Alla lettura del verdetto, in aula, Alessio Cordaro e il padre Gero Cordaro, il marito di Lia, siedono come parte civile contro i boss imputati. È anche merito loro se si è giunti a questo risultato. L’avvocato di famiglia, Nino Caleca, commenta commosso: “Questa sentenza smaschera i falsi valori su cui è fondata Cosa Nostra. Lia è morta per difendere la libertà di tutte le donne. Andrebbe studiata nelle scuole”. Il PM Francesco Del Bene, che aveva raccolto la sfida della riapertura, dichiara che la storia di Lia “parla al cuore” e incarna il riscatto di chi si ribella alla cultura mafiosa. Finalmente, almeno sul piano giudiziario, la verità negata viene affermata, Lia Pipitone fu assassinata dalla mafia su mandato del padre per aver voluto decidere della propria vita.

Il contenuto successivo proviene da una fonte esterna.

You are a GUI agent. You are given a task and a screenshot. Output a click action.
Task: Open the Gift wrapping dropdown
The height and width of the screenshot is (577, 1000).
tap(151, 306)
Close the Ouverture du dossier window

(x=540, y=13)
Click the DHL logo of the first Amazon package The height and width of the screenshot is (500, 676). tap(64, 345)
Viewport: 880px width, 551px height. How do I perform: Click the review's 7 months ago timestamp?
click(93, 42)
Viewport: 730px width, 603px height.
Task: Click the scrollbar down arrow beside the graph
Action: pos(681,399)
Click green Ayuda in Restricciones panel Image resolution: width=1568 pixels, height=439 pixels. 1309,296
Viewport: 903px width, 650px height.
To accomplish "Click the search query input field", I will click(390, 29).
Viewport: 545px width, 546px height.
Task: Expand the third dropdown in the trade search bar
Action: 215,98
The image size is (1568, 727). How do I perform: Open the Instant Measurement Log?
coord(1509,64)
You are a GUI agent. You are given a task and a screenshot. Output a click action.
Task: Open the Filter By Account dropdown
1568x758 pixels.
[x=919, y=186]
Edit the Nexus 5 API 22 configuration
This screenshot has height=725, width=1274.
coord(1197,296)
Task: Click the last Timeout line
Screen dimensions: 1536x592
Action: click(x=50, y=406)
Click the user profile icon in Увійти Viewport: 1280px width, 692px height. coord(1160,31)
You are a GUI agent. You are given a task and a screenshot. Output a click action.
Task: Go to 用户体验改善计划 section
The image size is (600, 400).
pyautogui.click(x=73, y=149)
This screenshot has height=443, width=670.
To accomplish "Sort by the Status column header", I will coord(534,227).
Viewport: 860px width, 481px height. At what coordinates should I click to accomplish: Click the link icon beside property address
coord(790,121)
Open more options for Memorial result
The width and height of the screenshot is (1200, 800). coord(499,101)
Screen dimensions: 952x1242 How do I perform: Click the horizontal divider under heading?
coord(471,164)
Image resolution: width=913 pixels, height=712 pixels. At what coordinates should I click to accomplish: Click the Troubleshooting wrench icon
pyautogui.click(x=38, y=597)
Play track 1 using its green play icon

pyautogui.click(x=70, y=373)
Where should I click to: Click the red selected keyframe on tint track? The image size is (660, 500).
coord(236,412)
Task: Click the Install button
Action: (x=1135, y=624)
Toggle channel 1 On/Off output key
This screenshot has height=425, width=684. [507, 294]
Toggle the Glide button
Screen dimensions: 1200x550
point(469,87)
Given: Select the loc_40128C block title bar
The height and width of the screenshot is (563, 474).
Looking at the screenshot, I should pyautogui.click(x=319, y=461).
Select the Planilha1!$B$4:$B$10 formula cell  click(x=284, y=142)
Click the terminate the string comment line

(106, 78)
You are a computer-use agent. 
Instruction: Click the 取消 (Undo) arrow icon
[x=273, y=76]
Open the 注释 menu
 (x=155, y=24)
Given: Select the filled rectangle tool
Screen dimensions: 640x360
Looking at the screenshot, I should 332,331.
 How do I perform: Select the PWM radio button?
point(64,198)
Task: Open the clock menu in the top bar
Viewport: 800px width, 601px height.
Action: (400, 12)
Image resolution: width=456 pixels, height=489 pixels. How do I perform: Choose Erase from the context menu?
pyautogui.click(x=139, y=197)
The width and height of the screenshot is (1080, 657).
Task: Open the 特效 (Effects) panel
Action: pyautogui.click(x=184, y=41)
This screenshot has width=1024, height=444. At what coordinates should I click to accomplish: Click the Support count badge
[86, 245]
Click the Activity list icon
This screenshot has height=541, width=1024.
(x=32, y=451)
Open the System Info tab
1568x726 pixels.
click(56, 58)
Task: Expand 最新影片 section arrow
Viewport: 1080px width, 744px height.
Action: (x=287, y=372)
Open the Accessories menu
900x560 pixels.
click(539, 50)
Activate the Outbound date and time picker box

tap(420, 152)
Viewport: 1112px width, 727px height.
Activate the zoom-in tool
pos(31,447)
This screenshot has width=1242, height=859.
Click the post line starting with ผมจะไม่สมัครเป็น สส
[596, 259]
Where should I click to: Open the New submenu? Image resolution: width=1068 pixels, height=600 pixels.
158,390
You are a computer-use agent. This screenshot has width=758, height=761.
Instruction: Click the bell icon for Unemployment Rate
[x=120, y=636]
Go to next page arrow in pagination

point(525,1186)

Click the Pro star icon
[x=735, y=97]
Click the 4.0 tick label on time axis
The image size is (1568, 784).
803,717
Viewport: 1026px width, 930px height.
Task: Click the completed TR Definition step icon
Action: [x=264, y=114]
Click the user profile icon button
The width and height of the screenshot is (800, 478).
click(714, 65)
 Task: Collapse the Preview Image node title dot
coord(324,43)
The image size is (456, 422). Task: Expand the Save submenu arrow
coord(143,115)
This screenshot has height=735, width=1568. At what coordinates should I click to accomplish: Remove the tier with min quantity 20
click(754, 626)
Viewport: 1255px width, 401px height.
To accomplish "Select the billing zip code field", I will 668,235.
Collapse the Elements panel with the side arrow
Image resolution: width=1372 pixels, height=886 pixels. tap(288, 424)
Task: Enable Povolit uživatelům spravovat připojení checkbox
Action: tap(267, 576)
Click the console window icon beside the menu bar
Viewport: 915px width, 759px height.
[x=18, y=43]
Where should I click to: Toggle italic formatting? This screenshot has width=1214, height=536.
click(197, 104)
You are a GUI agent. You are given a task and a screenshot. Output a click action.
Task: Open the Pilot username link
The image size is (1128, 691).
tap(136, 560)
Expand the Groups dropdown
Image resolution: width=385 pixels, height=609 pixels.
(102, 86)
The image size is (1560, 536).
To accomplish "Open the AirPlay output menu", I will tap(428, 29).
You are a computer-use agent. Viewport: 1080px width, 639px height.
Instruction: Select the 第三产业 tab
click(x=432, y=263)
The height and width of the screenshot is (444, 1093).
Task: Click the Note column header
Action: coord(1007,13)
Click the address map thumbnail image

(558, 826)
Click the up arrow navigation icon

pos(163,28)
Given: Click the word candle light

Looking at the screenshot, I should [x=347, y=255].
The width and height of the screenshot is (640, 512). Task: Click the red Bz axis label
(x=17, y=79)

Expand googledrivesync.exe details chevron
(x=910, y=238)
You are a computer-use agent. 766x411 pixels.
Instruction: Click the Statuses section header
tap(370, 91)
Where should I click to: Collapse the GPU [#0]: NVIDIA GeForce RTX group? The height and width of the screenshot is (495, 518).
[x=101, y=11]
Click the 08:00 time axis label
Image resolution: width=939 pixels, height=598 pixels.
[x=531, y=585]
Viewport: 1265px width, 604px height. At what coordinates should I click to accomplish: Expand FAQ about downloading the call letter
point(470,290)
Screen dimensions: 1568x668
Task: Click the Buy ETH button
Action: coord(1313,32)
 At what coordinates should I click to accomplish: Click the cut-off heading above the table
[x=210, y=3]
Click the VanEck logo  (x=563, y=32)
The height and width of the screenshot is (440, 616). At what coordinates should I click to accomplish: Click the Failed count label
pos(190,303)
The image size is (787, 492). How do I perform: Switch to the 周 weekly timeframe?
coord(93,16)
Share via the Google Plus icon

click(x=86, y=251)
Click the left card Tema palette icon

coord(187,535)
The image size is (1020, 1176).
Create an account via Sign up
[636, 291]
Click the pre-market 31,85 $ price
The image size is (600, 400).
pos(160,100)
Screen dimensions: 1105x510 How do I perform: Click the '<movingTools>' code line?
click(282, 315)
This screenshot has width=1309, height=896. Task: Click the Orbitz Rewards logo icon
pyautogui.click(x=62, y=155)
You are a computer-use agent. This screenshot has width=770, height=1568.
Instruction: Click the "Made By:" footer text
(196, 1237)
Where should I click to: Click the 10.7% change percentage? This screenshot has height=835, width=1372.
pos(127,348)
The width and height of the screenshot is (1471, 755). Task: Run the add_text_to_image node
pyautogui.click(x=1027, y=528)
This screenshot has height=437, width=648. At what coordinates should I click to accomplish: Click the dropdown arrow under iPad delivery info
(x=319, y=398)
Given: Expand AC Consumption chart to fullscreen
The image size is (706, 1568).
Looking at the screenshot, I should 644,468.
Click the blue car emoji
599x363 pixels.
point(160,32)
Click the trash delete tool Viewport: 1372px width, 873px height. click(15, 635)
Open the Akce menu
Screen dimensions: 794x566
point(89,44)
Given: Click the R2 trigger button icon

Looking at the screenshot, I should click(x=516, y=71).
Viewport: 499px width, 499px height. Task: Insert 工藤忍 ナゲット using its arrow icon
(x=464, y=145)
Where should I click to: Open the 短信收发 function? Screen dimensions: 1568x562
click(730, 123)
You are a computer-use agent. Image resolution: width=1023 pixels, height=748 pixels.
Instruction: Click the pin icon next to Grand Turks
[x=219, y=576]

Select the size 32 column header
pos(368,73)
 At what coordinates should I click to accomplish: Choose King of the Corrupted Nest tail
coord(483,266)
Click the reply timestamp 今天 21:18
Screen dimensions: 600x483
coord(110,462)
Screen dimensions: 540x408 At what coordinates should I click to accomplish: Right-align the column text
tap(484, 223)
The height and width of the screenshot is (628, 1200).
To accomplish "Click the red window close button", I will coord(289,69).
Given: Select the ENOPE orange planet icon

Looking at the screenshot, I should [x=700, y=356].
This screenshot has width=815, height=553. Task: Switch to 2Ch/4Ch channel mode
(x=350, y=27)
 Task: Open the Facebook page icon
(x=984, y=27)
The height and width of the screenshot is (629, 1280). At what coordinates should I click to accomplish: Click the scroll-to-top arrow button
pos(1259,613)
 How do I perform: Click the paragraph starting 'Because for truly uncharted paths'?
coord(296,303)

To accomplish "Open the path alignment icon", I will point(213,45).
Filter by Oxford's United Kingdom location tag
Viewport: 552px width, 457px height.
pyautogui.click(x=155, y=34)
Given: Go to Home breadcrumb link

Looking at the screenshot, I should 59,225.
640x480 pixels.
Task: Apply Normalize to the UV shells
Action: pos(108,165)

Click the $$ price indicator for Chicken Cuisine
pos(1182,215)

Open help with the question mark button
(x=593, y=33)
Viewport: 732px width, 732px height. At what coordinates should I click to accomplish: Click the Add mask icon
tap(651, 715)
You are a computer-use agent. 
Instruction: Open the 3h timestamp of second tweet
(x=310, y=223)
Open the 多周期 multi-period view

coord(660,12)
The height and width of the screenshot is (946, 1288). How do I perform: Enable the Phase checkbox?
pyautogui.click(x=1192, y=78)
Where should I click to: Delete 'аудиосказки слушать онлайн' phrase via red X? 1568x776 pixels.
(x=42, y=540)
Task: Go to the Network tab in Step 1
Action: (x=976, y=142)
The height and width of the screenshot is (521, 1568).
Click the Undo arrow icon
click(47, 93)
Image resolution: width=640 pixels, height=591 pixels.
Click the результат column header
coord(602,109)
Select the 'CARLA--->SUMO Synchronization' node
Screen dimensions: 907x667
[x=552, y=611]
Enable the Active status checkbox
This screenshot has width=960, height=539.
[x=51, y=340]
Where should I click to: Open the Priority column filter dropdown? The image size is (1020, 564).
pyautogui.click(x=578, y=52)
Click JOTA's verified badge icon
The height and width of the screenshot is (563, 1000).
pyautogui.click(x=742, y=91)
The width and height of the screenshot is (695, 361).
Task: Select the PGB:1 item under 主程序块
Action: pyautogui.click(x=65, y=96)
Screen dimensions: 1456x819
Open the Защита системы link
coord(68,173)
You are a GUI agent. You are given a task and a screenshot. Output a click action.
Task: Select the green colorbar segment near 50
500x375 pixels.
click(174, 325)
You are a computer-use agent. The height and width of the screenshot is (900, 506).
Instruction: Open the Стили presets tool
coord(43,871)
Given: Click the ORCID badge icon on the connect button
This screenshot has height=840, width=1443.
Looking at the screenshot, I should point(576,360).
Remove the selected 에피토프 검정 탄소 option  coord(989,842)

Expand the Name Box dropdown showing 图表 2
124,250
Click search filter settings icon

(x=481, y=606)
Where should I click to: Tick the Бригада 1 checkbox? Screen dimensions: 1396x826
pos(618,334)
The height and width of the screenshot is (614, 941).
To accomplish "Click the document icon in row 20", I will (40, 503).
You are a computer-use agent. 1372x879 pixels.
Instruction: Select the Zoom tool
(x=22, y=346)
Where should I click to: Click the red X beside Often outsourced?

Movente e contesto: onore mafioso e punizione esemplare
Il caso di Lia Pipitone si colloca in un preciso contesto mafioso-familiare. Siamo nella Palermo dei primi anni ’80, in piena seconda guerra di mafia, quando i clan dei Galatolo e dei Madonia sono alleati dei Corleonesi e partecipano alla strategia stragista contro i nemici di Cosa Nostra. In questo scenario di violenza diffusa, la vicenda di Lia rappresenta un “delitto trasversale”: la mafia che normalmente uccide i suoi avversari, qui uccide invece una propria figlia, colpevole solo di aver trasgredito alle regole interne. È un femminicidio mafioso, frutto di quella stessa mentalità patriarcale che opprime le donne tanto nella società civile quanto, in forma ancora più estrema, nelle famiglie di mafia. Per la Cosa Nostra dell’epoca, una donna “troppo libera” è un pericolo: mina l’autorità dei patriarchi e l’immagine di rispettabilità che essi vogliono proiettare. “Lia portava solo il cognome dei Pipitone, ma non era una di loro”, scriverà efficacemente un cronista, evidenziando come la giovane si sentisse estranea ai codici oscurantisti della propria famiglia. Il movente dell’omicidio è riconducibile principalmente al cosiddetto “onore mafioso”: Lia avrebbe “disonorato” il padre e l’intero clan intrattenendo, o anche solo venendo sospettata di intrattenere, una relazione extraconiugale, e inoltre rifiutando il ruolo di moglie obbediente impostole. In altre parole, la sua sete di indipendenza personale costituiva un affronto intollerabile nella subcultura mafiosa. “Meglio morta che divorziata” fu la crudele sentenza che segnò il destino di Lia. Nino Pipitone antepose la fedeltà a Cosa Nostra all’amore paterno, scegliendo di sacrificare sua figlia pur di non contravvenire alle regole d’onore del clan.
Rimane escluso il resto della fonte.